Now Playing: Simple Linear Regression (5:53)
In this video tutorial, we’ll cover the basics of performing a Simple Linear Regression analysis in NCSS. To do this, we’ll guide you through an example that will highlight the important points to consider, including how to check assumptions, and how to interpret the results. Simple Linear Regression is a method for studying the relationship between a dependent variable, Y, and a single numeric independent variable, X. Simply put, linear regression is used to estimate the intercept and slope of the straight line that give the best fit to the observed data. This line, called the least squares regression line, can be used to describe the relationship between the two variables or to predict Y at given values of X.

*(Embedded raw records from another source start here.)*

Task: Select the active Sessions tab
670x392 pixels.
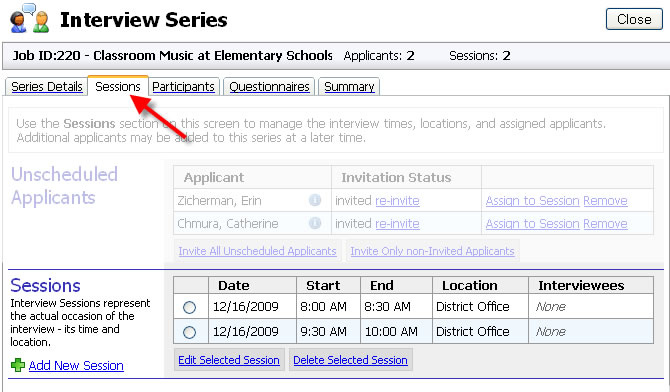Action: pyautogui.click(x=118, y=86)
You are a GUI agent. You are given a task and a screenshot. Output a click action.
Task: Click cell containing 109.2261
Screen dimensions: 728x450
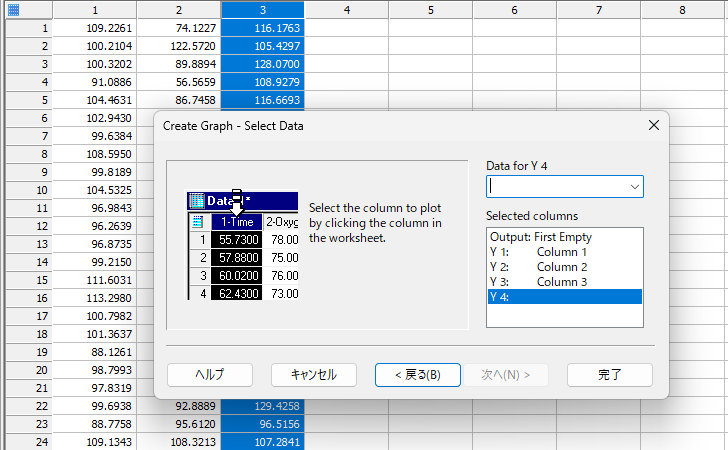[x=94, y=29]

For our example, we’ll use a small dataset that contains measurements of X and Y from 25 subjects and perform a very basic simple linear regression analysis.
With the dataset loaded, open the Simple Linear Regression procedure using the menu. Click Reset to load the procedure with the default settings. On the variables tab, enter Y as the dependent variable and X as the independent variable. If we were to enter several Y variables, then a separate analysis would be performed for each variable.

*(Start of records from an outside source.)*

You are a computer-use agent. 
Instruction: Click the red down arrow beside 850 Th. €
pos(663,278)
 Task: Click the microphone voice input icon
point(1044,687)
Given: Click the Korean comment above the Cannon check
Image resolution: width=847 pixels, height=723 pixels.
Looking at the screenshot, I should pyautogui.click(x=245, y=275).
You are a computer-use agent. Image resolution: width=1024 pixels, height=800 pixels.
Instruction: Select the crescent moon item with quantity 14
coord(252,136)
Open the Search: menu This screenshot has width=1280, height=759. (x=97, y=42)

On the reports tab, we’ll deselect everything except the Run Summary, Regression Estimation, and Assumptions reports since these are the reports we’ll focus on. On the plots tab, let’s deselect the histogram, again to reduce the size of the output, and also add confidence limit lines to the probability plot. The plots will help us to check the critical assumptions for this analysis. Click Run to perform the analysis and generate the report.

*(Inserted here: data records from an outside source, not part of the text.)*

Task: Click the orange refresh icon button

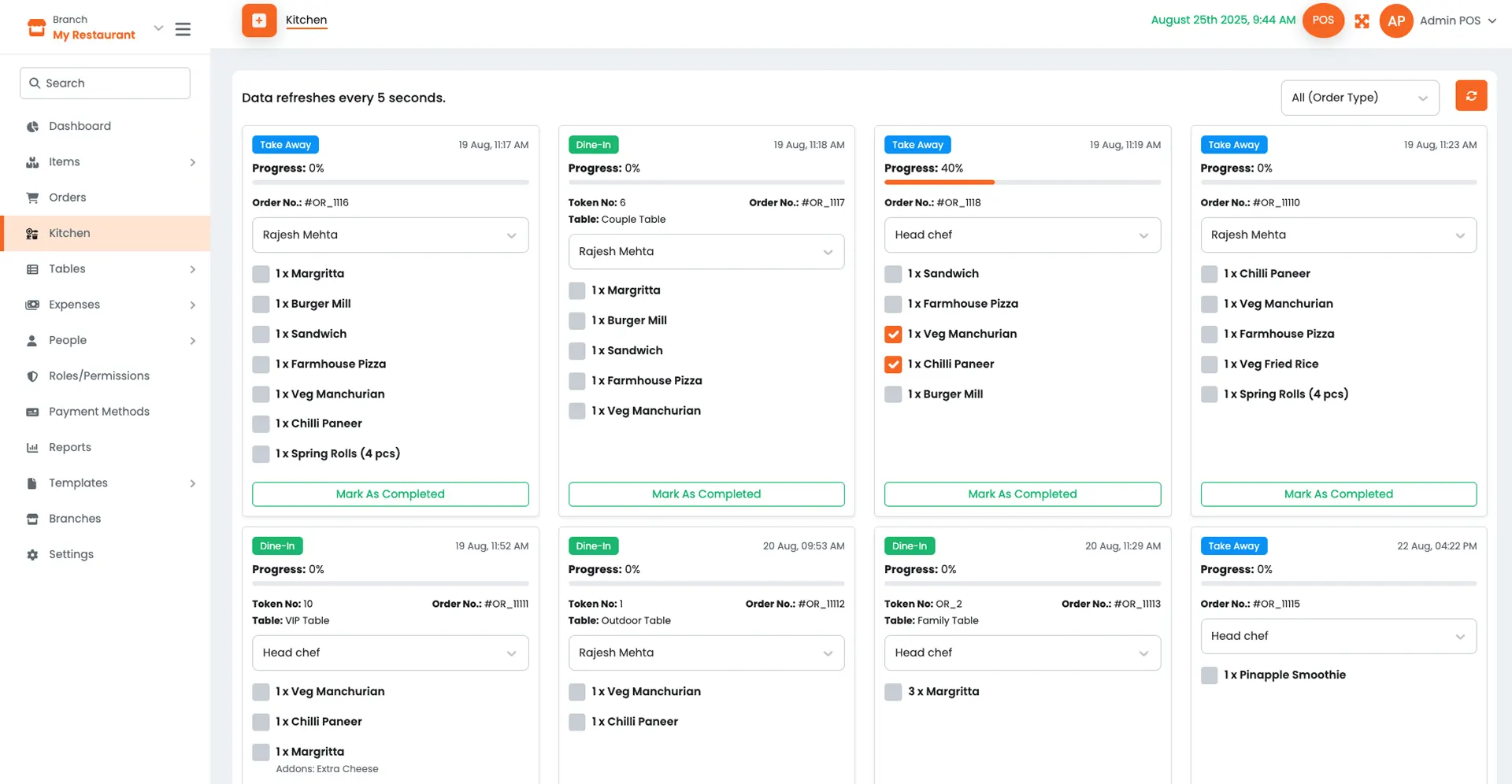Action: pos(1470,96)
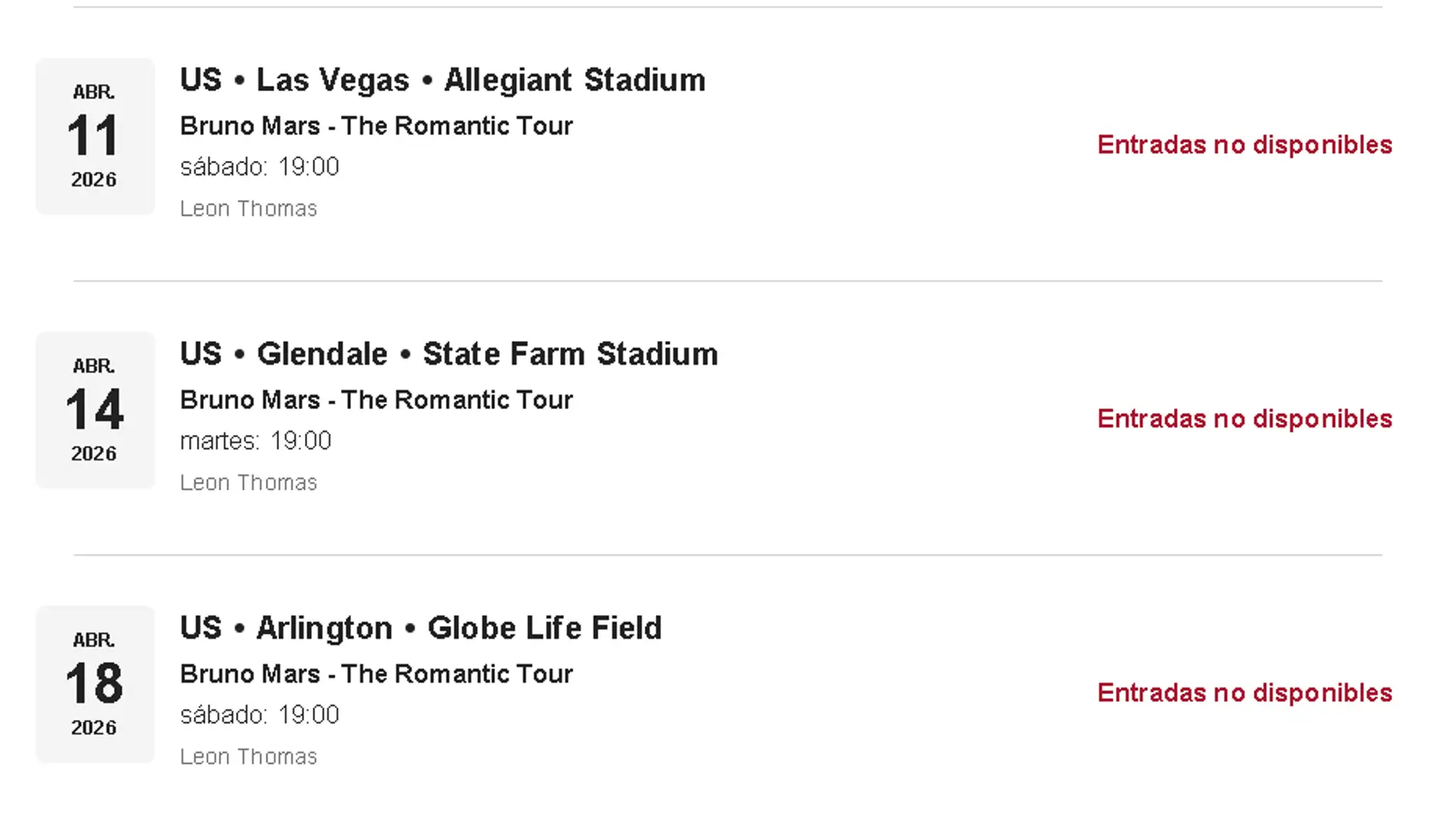Screen dimensions: 1456x819
Task: Open Glendale State Farm Stadium event title
Action: (x=448, y=354)
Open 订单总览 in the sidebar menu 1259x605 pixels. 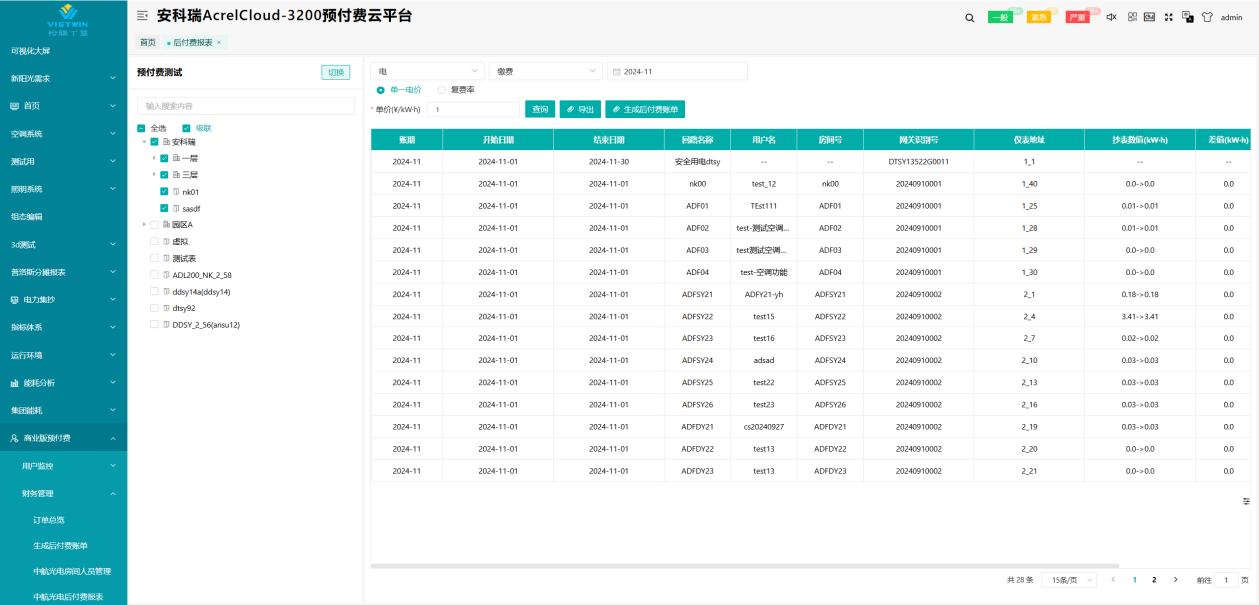coord(48,520)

First, look at the Y versus X scatterplot and decide if a straight line really fits the data. In this case, the line looks like it fits the data pretty well. The R-squared value of 0.959, given in the Run Summary Report, indicates a pretty good fit. The closer the R-squared value is to one, the better the fit.
If the results had appeared like they do in this other plot, however, we would conclude that a straight line does not fit the data well at all and that simple linear regression should not be used. One solution would be to transform Y by taking the logarithm or square root so that the relationship is linear. A better alternative, however, would be to fit a curved line, like the one here in blue. NCSS provides many additional nonlinear regression and curve fitting tools for fitting curved lines to this type of data.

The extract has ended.